A private suit between millions of retailers all across the nation and some of the country’s largest credit card lenders and payment processors could lead to billions in settlements and a new limit on the fees charged to merchants for accepting a credit card purchase.
The antitrust suit, which goes to trial on Sept. 12, 2012, and was filed by retailers against financial giants like Visa, MasterCard and 13 of the nation’s largest banks, says that these companies charge businesses too much for processing credit card transactions, according to a report from CNBC. Consequently, analysts say that not only could the judge’s decision lead to a settlement of potentially billions of dollars (some guess it could be as high as falling into the hundreds of billions), but may also result in the creation of what is essentially a federal cap on credit card processing fees.

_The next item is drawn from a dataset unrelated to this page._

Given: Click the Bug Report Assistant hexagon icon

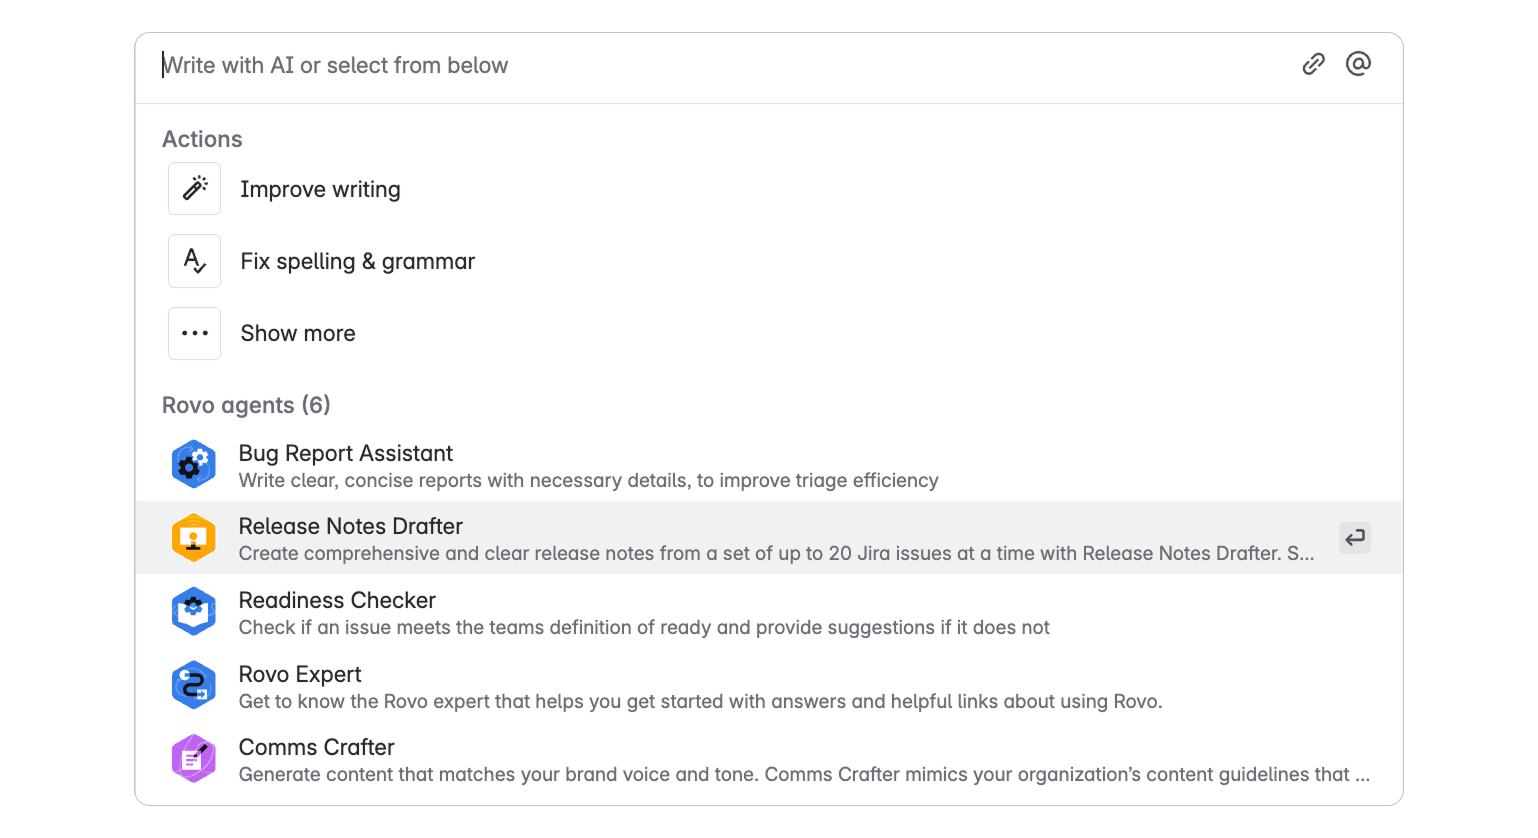Looking at the screenshot, I should (x=194, y=464).
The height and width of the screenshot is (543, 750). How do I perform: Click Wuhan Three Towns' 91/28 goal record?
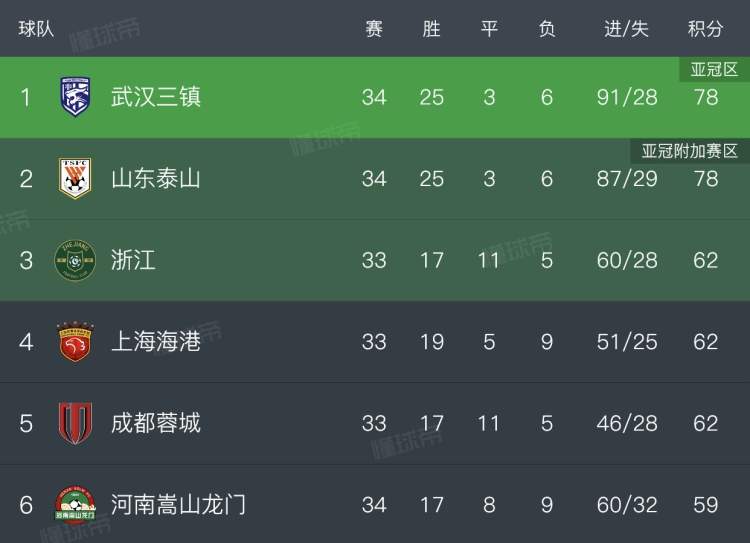coord(627,97)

Currently, businesses large and small pay the same credit card transaction fees, usually between 1.75 and 2 percent of a purchase’s total value, the report said. But some analysts warn that the judge could institute a new credit card swipe fee limit of as little as 0.5 percent of a purchase value. That’s equal to the rate charged by payment processors in Australia, but higher than those in the European Union, which has a credit card swipe fee cap of 0.3 percent.
Such a change would likely be extremely costly to major banks, with some projected to lose more than $3 billion annually if credit card swipe fees were to fall by 75 percent or so, the report said. That’s in addition to the fee limits on debit cards instituted by lawmakers in July 2011.
Visa and MasterCard put higher swipe fees for credit cards into place after the implementation of the Durbin Amendment to the Dodd-Frank Act, the report said. This federal law capped debit card transaction fees at just 22 cents per purchase, down from the previous average, based on purchase price, of 44 cents. Originally, though, it was slated to be set at just 12 cents per purchase.
Many of the nation’s largest financial institutions also found ways to staunch the monetary pain of higher debit card swipe fees by introducing new fees for popular banking services or increasing those that already existed.